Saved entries
|---|
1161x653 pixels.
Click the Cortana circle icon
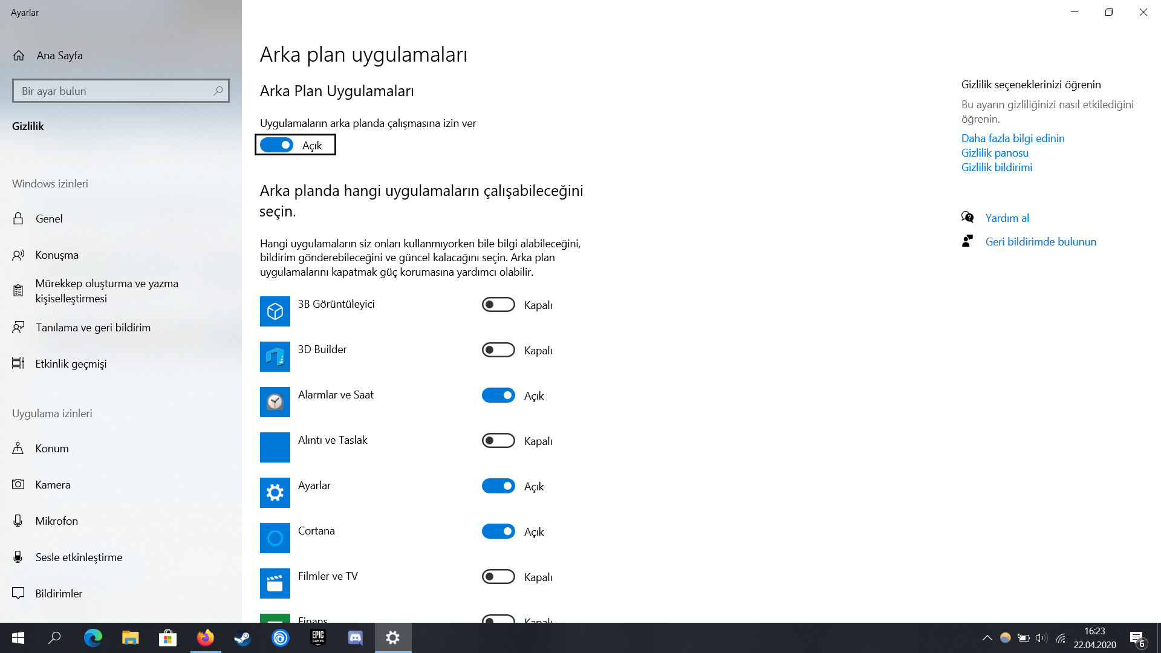tap(275, 538)
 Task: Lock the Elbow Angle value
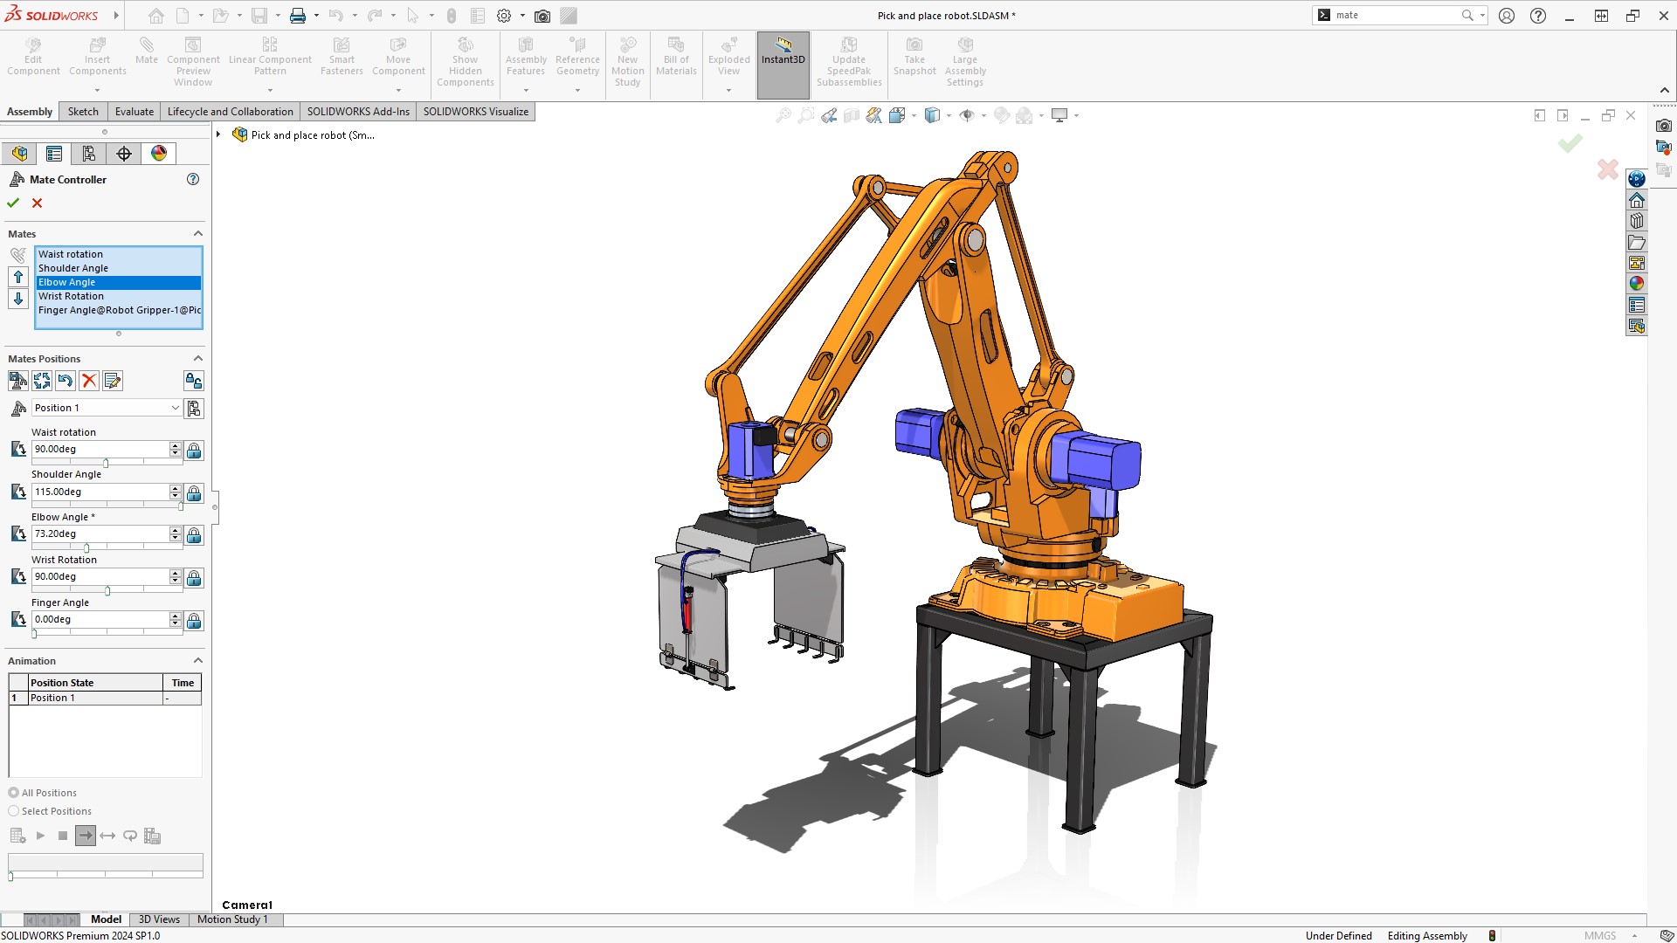pyautogui.click(x=194, y=535)
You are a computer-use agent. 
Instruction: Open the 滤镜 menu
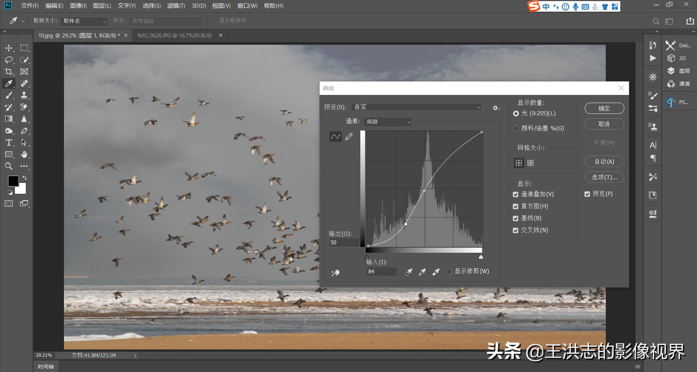pos(176,6)
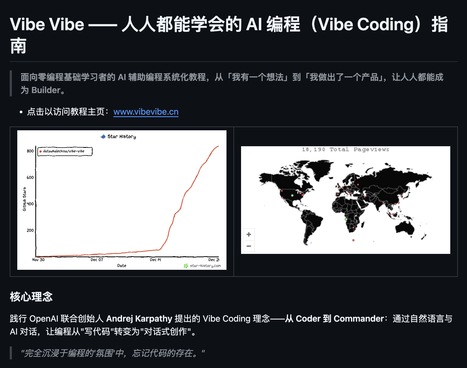Screen dimensions: 467x368
Task: Click the green pageview marker on North America
Action: point(292,195)
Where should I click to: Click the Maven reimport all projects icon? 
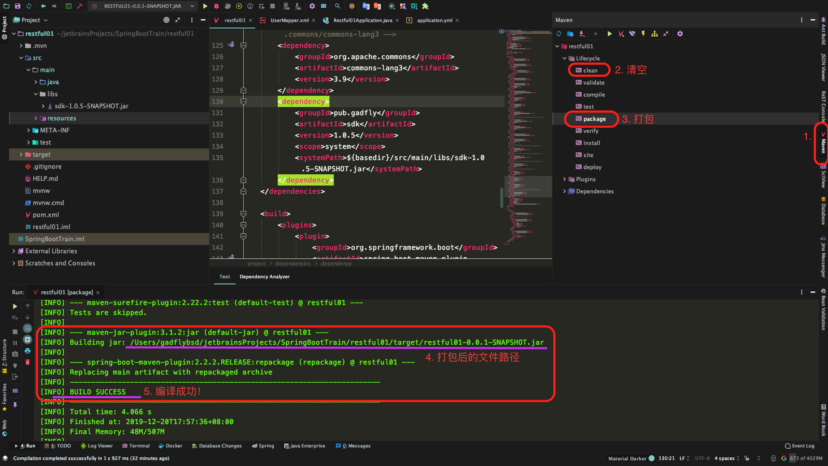(559, 34)
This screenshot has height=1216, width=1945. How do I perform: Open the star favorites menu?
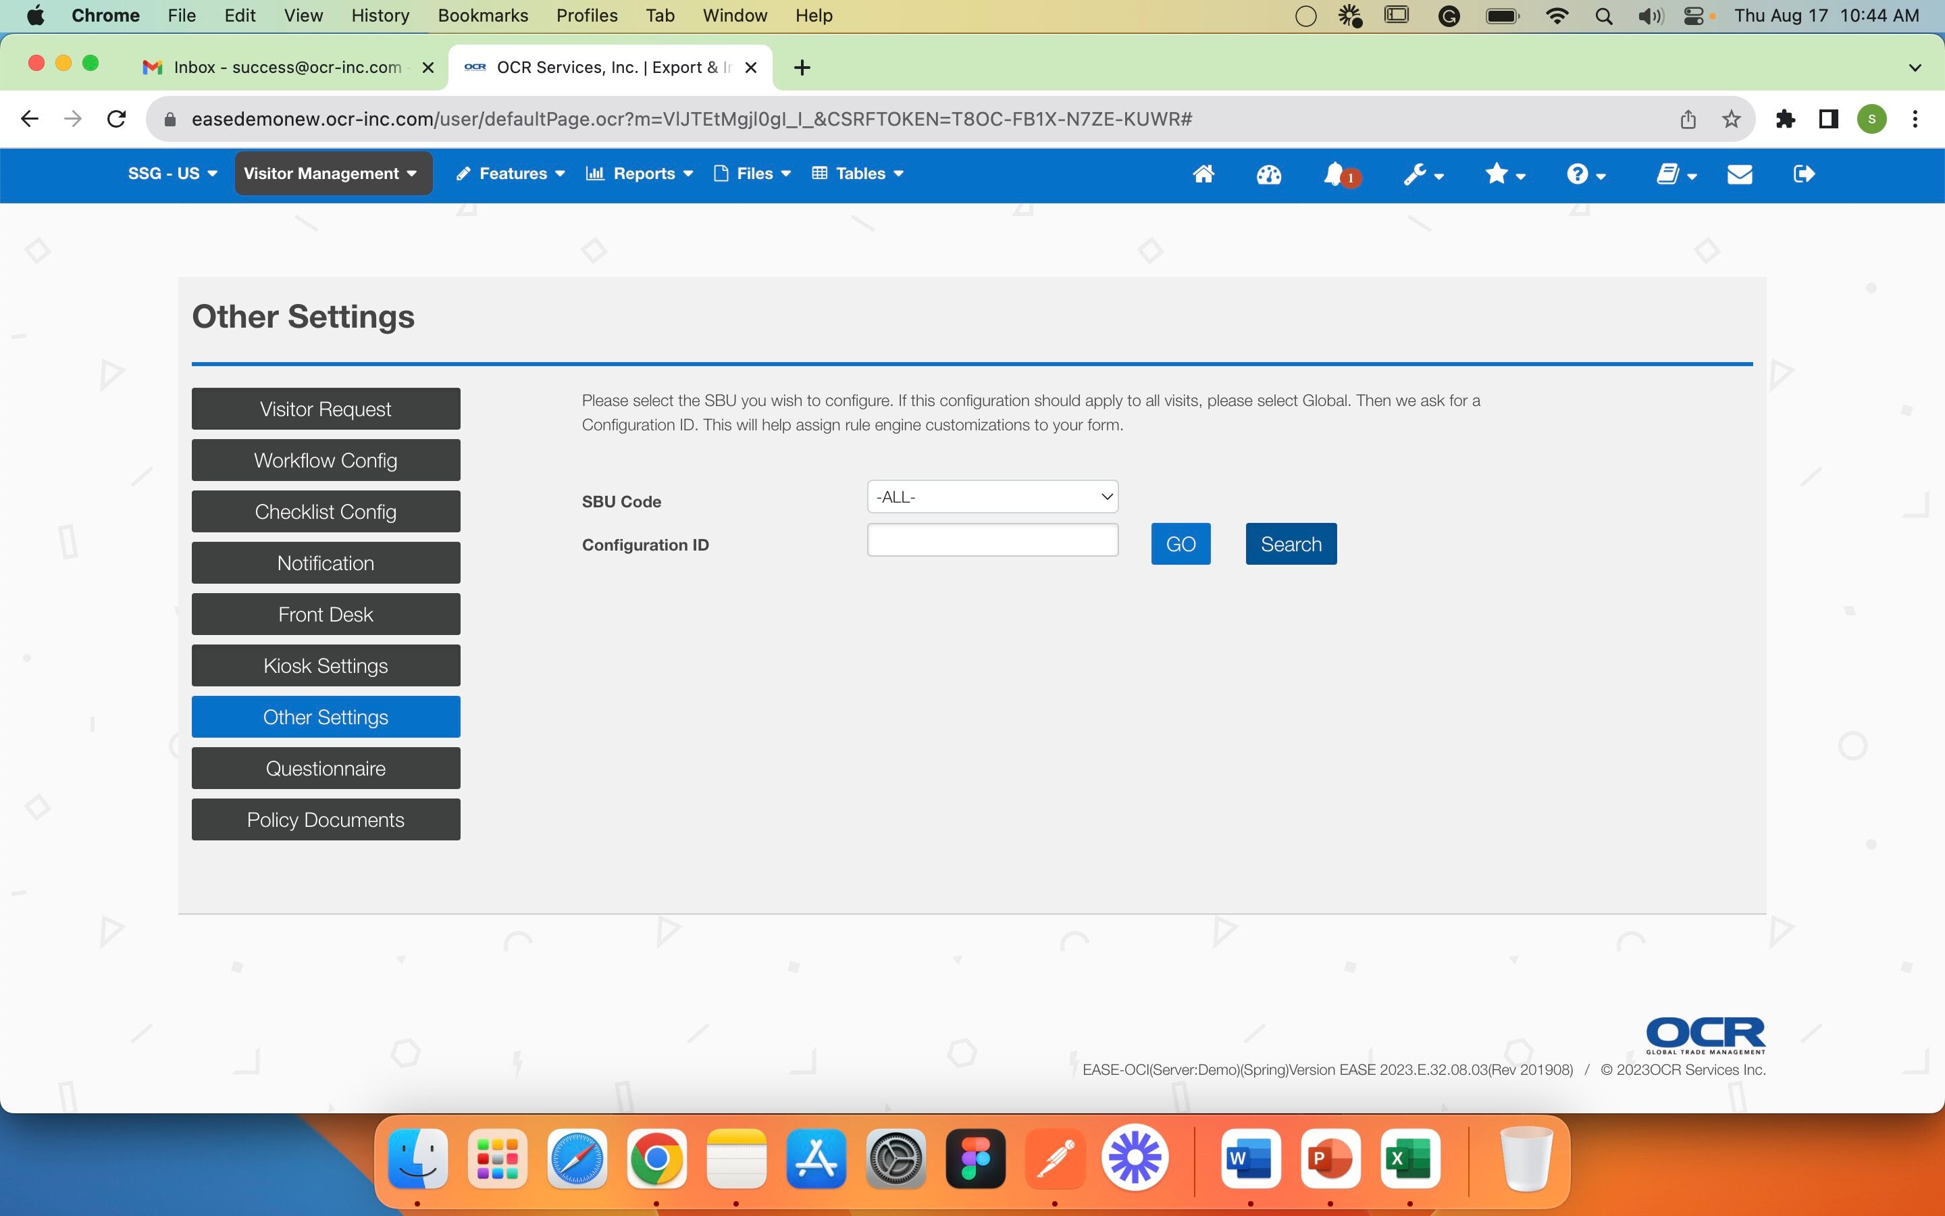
|---|
TASK DETAILS: Output exactly, and only, the lines running from the line containing "Instruction: Open the 滤镜 menu" to the last line of the entries above, omitting the pictures.

ANSWER TO THIS TASK:
Instruction: Open the 滤镜 menu
pos(176,6)
Screen dimensions: 467x368
Task: Click the green pageview marker on North America
Action: point(292,195)
Where should I click to: Click the Maven reimport all projects icon? 
(559, 34)
This screenshot has height=1216, width=1945. How do I perform: Open the star favorites menu?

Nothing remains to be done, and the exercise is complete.